Output all of the records exactly, word for word.

Source data:
◆ ◆ ◆ ◆

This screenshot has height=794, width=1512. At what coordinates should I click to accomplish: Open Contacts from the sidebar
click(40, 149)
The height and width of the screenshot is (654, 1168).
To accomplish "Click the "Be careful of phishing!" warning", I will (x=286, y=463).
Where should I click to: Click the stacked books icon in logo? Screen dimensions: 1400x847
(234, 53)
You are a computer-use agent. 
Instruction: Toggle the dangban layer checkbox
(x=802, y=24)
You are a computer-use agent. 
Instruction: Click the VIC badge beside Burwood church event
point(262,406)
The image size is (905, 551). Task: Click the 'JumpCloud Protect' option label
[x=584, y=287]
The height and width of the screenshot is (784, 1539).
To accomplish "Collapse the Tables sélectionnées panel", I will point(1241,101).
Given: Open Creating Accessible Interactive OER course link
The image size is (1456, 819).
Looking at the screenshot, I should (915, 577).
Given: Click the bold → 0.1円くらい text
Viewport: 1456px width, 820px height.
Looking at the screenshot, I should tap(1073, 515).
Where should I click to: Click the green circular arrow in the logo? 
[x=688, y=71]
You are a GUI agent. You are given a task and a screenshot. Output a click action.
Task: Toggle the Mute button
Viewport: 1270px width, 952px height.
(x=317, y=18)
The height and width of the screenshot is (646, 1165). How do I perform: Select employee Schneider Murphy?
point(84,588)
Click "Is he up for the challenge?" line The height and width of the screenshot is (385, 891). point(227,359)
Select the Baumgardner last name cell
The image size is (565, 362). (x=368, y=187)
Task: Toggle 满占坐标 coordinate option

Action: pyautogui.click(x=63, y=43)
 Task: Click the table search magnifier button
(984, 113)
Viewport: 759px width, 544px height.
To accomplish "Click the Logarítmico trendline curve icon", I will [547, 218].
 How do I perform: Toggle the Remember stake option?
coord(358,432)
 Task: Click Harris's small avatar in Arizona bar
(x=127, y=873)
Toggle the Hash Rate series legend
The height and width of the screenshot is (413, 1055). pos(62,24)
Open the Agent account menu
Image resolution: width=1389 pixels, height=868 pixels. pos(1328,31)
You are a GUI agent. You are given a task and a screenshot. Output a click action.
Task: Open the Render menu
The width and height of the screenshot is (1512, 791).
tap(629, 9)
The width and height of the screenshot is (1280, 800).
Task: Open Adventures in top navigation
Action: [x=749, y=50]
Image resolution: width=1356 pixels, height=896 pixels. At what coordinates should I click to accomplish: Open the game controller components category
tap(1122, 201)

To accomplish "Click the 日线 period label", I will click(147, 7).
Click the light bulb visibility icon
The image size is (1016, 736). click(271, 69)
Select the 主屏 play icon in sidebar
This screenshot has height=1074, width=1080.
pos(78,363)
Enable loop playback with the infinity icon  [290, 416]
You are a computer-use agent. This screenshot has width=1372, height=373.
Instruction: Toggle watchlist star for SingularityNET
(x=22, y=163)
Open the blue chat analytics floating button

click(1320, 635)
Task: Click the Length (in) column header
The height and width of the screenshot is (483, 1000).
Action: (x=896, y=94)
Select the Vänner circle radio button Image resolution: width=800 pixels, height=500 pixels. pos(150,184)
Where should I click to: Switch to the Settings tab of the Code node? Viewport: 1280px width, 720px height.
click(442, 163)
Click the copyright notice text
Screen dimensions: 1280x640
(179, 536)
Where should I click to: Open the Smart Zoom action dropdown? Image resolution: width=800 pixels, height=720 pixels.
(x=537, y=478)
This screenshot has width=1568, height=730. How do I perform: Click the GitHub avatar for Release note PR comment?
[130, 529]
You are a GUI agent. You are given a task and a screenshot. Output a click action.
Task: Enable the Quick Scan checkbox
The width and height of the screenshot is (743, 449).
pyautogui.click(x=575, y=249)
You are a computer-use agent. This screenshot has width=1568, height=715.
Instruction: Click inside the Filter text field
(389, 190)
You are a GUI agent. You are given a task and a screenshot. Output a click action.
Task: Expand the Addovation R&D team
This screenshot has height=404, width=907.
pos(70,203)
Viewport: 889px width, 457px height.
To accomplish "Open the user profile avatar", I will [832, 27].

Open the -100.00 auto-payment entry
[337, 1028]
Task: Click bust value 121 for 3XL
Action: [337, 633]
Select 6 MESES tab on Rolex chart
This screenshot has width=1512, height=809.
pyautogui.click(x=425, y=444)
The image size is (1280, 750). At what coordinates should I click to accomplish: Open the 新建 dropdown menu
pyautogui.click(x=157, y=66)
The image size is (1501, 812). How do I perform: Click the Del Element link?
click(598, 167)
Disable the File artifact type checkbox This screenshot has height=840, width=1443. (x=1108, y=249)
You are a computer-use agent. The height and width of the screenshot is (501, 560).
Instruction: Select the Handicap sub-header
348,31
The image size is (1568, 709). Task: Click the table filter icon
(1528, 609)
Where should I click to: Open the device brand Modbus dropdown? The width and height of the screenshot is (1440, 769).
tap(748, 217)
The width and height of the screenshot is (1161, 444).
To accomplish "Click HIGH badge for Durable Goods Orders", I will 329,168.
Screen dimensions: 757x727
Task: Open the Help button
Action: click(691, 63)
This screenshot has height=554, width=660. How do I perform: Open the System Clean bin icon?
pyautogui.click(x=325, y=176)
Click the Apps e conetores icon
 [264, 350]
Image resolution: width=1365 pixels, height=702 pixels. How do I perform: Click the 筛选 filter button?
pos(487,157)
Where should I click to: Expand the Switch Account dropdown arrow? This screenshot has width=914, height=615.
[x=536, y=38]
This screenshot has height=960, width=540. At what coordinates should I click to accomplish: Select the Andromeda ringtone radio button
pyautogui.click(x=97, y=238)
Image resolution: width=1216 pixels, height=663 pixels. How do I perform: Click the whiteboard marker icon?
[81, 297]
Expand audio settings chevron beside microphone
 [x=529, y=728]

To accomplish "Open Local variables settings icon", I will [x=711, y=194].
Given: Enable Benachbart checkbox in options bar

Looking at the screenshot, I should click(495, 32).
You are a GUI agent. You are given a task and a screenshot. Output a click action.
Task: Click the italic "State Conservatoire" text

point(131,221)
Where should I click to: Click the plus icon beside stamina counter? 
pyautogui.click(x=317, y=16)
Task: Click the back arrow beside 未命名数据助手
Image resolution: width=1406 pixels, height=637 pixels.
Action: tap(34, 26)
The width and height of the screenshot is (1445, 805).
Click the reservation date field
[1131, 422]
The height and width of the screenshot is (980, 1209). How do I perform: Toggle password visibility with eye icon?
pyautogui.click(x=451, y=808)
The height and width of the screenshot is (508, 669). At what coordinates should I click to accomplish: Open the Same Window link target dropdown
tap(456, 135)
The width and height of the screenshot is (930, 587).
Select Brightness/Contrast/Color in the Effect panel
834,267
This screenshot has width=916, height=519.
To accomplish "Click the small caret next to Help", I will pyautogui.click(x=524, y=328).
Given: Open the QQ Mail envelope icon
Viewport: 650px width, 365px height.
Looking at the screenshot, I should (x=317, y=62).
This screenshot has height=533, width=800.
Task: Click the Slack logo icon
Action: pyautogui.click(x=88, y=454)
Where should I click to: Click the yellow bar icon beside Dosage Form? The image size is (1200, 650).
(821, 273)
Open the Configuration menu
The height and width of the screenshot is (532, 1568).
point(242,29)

◆ ◆ ◆ ◆

Task answer:
This screenshot has height=794, width=1512. At what coordinates should I click to accomplish: Open Contacts from the sidebar
click(40, 149)
The height and width of the screenshot is (654, 1168).
To accomplish "Click the "Be careful of phishing!" warning", I will (x=286, y=463).
Where should I click to: Click the stacked books icon in logo? Screen dimensions: 1400x847
(234, 53)
You are a computer-use agent. 
Instruction: Toggle the dangban layer checkbox
(x=802, y=24)
You are a computer-use agent. 
Instruction: Click the VIC badge beside Burwood church event
point(262,406)
The image size is (905, 551). Task: Click the 'JumpCloud Protect' option label
[x=584, y=287]
The height and width of the screenshot is (784, 1539).
To accomplish "Collapse the Tables sélectionnées panel", I will point(1241,101).
Given: Open Creating Accessible Interactive OER course link
The image size is (1456, 819).
Looking at the screenshot, I should (915, 577).
Given: Click the bold → 0.1円くらい text
Viewport: 1456px width, 820px height.
Looking at the screenshot, I should tap(1073, 515).
Where should I click to: Click the green circular arrow in the logo? 
[x=688, y=71]
You are a GUI agent. You are given a task and a screenshot. Output a click action.
Task: Toggle the Mute button
Viewport: 1270px width, 952px height.
(x=317, y=18)
The height and width of the screenshot is (646, 1165). How do I perform: Select employee Schneider Murphy?
point(84,588)
Click "Is he up for the challenge?" line The height and width of the screenshot is (385, 891). point(227,359)
Select the Baumgardner last name cell
The image size is (565, 362). (x=368, y=187)
Task: Toggle 满占坐标 coordinate option

Action: pyautogui.click(x=63, y=43)
 Task: Click the table search magnifier button
(984, 113)
Viewport: 759px width, 544px height.
To accomplish "Click the Logarítmico trendline curve icon", I will [547, 218].
 How do I perform: Toggle the Remember stake option?
coord(358,432)
 Task: Click Harris's small avatar in Arizona bar
(x=127, y=873)
Toggle the Hash Rate series legend
The height and width of the screenshot is (413, 1055). pos(62,24)
Open the Agent account menu
Image resolution: width=1389 pixels, height=868 pixels. pos(1328,31)
You are a GUI agent. You are given a task and a screenshot. Output a click action.
Task: Open the Render menu
The width and height of the screenshot is (1512, 791).
tap(629, 9)
The width and height of the screenshot is (1280, 800).
Task: Open Adventures in top navigation
Action: [x=749, y=50]
Image resolution: width=1356 pixels, height=896 pixels. At what coordinates should I click to accomplish: Open the game controller components category
tap(1122, 201)

To accomplish "Click the 日线 period label", I will click(147, 7).
Click the light bulb visibility icon
The image size is (1016, 736). click(271, 69)
Select the 主屏 play icon in sidebar
This screenshot has height=1074, width=1080.
pos(78,363)
Enable loop playback with the infinity icon  [290, 416]
You are a computer-use agent. This screenshot has width=1372, height=373.
Instruction: Toggle watchlist star for SingularityNET
(x=22, y=163)
Open the blue chat analytics floating button

click(1320, 635)
Task: Click the Length (in) column header
The height and width of the screenshot is (483, 1000).
Action: (x=896, y=94)
Select the Vänner circle radio button Image resolution: width=800 pixels, height=500 pixels. pos(150,184)
Where should I click to: Switch to the Settings tab of the Code node? Viewport: 1280px width, 720px height.
click(442, 163)
Click the copyright notice text
Screen dimensions: 1280x640
(179, 536)
Where should I click to: Open the Smart Zoom action dropdown? Image resolution: width=800 pixels, height=720 pixels.
(x=537, y=478)
This screenshot has width=1568, height=730. How do I perform: Click the GitHub avatar for Release note PR comment?
[130, 529]
You are a GUI agent. You are given a task and a screenshot. Output a click action.
Task: Enable the Quick Scan checkbox
The width and height of the screenshot is (743, 449).
pyautogui.click(x=575, y=249)
You are a computer-use agent. This screenshot has width=1568, height=715.
Instruction: Click inside the Filter text field
(389, 190)
You are a GUI agent. You are given a task and a screenshot. Output a click action.
Task: Expand the Addovation R&D team
This screenshot has height=404, width=907.
pos(70,203)
Viewport: 889px width, 457px height.
To accomplish "Open the user profile avatar", I will [832, 27].

Open the -100.00 auto-payment entry
[337, 1028]
Task: Click bust value 121 for 3XL
Action: [337, 633]
Select 6 MESES tab on Rolex chart
This screenshot has width=1512, height=809.
pyautogui.click(x=425, y=444)
The image size is (1280, 750). At what coordinates should I click to accomplish: Open the 新建 dropdown menu
pyautogui.click(x=157, y=66)
The image size is (1501, 812). How do I perform: Click the Del Element link?
click(598, 167)
Disable the File artifact type checkbox This screenshot has height=840, width=1443. (x=1108, y=249)
You are a computer-use agent. The height and width of the screenshot is (501, 560).
Instruction: Select the Handicap sub-header
348,31
The image size is (1568, 709). Task: Click the table filter icon
(1528, 609)
Where should I click to: Open the device brand Modbus dropdown? The width and height of the screenshot is (1440, 769).
tap(748, 217)
The width and height of the screenshot is (1161, 444).
To accomplish "Click HIGH badge for Durable Goods Orders", I will 329,168.
Screen dimensions: 757x727
Task: Open the Help button
Action: click(691, 63)
This screenshot has height=554, width=660. How do I perform: Open the System Clean bin icon?
pyautogui.click(x=325, y=176)
Click the Apps e conetores icon
 [264, 350]
Image resolution: width=1365 pixels, height=702 pixels. How do I perform: Click the 筛选 filter button?
pos(487,157)
Where should I click to: Expand the Switch Account dropdown arrow? This screenshot has width=914, height=615.
[x=536, y=38]
This screenshot has height=960, width=540. At what coordinates should I click to accomplish: Select the Andromeda ringtone radio button
pyautogui.click(x=97, y=238)
Image resolution: width=1216 pixels, height=663 pixels. How do I perform: Click the whiteboard marker icon?
[81, 297]
Expand audio settings chevron beside microphone
 [x=529, y=728]

To accomplish "Open Local variables settings icon", I will [x=711, y=194].
Given: Enable Benachbart checkbox in options bar

Looking at the screenshot, I should click(495, 32).
You are a GUI agent. You are given a task and a screenshot. Output a click action.
Task: Click the italic "State Conservatoire" text

point(131,221)
Where should I click to: Click the plus icon beside stamina counter? 
pyautogui.click(x=317, y=16)
Task: Click the back arrow beside 未命名数据助手
Image resolution: width=1406 pixels, height=637 pixels.
Action: tap(34, 26)
The width and height of the screenshot is (1445, 805).
Click the reservation date field
[1131, 422]
The height and width of the screenshot is (980, 1209). How do I perform: Toggle password visibility with eye icon?
pyautogui.click(x=451, y=808)
The height and width of the screenshot is (508, 669). At what coordinates should I click to accomplish: Open the Same Window link target dropdown
tap(456, 135)
The width and height of the screenshot is (930, 587).
Select Brightness/Contrast/Color in the Effect panel
834,267
This screenshot has width=916, height=519.
To accomplish "Click the small caret next to Help", I will pyautogui.click(x=524, y=328).
Given: Open the QQ Mail envelope icon
Viewport: 650px width, 365px height.
Looking at the screenshot, I should (x=317, y=62).
This screenshot has height=533, width=800.
Task: Click the Slack logo icon
Action: pyautogui.click(x=88, y=454)
Where should I click to: Click the yellow bar icon beside Dosage Form? The image size is (1200, 650).
(821, 273)
Open the Configuration menu
The height and width of the screenshot is (532, 1568).
point(242,29)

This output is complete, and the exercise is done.